Macroplastica e microplastiche: che cosa è la microplastica?

Per microplastica si intendono i detriti di materie plastiche che hanno dimensioni inferiori ai 5 millimetri. La microplastica in mare finisce direttamente, nel caso di alcuni prodotti cosmetici (tipicamente quelli con i cosiddetti 'micogranuli') e di alcuni detersivi, e indirettamente, come risultato della frantumazione di oggetti di plastica più grandi. Le dimensioni ridotte di questi detriti creano più di un problema per il loro recupero e costituiscono una insidia per l'alimentazione della fauna marina.

 

I pesci mangiano la plastica?

La plastica galleggia e viene comunemente scambiata per cibo dagli animali marini, che la ingeriscono. La plastica nuoce agli animali marini in almeno due modi: soffocandoli, o riempendo loro lo stomaco e fornendo una sensazione di sazietà che non corrisponde a nutrizione e che li porta a morire di fame.
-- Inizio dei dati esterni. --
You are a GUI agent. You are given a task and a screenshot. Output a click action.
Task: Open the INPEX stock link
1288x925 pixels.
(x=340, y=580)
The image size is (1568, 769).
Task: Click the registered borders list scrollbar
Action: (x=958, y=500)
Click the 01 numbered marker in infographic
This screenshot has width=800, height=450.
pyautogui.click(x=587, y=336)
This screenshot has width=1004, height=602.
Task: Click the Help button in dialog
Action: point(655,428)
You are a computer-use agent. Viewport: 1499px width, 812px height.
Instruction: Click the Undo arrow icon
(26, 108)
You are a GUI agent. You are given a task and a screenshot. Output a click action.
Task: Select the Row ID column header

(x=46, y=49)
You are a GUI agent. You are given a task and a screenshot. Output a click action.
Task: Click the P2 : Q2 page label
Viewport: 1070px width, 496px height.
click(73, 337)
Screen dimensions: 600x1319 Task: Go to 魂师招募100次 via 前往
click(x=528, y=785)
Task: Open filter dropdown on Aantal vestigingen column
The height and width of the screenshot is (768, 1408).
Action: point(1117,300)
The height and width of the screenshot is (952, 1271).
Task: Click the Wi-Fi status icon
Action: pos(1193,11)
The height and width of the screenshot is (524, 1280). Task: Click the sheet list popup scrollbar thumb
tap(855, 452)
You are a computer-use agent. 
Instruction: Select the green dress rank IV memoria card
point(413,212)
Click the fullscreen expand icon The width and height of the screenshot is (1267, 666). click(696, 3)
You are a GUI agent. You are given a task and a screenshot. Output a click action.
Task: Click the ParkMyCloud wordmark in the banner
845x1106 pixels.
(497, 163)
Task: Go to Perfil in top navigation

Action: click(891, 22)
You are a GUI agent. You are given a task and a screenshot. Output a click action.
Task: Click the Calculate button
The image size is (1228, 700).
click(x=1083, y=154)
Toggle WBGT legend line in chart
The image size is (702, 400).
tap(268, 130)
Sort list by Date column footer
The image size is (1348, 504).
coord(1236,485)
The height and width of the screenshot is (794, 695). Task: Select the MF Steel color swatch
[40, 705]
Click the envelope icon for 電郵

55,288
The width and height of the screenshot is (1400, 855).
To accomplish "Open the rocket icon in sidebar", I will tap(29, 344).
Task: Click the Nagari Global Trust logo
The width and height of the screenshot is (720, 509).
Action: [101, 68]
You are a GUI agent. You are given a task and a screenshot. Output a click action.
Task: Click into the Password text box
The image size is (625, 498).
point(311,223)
Il problema non riguarda solo pesci, molluschi e cetacei; un recente studio condotto in Australia ha svelato che 9 uccelli marini su 10 hanno ingerito plastica. (dati: American Association for the Advancement of Sciences)

 

Quali danni alla fauna marina e quali agli uomini?

Mentre i detriti di plastica di dimensioni superiori al centimetro procurano un danno esclusivamente alla fauna marina, perché non vengono assimilati, i detriti più piccoli e segnatamente la microplastica viene ingerita ed entra nell'organismo degli animali. Soprattutto i molluschi sono ricettivi nei confronti della microplastica.

 

Cosa possiamo fare per ripulire i mari dalla plastica?

Il problema principale è la superficie immensa dei mari. Molte soluzioni sono allo studio, la più avanzata è quella trovata da uno studente olandese, Boyan Slat, e battezzata Ocean Clean up che ha ricevuto il supporto di diversi finanziatori e che nel 2017 sarà condotta in fase sperimentale, con la speranza di iniziare l'attività di rimozione dell'isola di plastica del Pacifico settentrionale a partire dal 2020. (dati: The Ocean Cleanup Project)

 

Quali risultati ci si aspetta da questa soluzione?

In base ai calcoli degli oceanografi, se non venisse più immessa plastica in mare, Ocean Clean up sarebbe in grado di recuperare tutti i detriti più ingombranti in dieci anni. Purtroppo questa soluzione non è in grado di recuperare anche la microplastica.

 

Cosa dobbiamo fare?

L'unica cosa da fare è allungare il ciclo di vita della bottiglia, evitando che venga abbandonato nell'ambiente dopo un solo utilizzo. Differenziare correttamente il rifiuto di plastica, depositandolo negli appositi raccoglitori, rappresenta un guadagno economico ma soprattutto un guadagno ambientale e per la salute pubblica. Il pianeta è uno, il mare non ha confini, così come le falde acquifere, e la bottiglia di plastica abbandonata al mare finisce a ben vedere nel nostro piatto.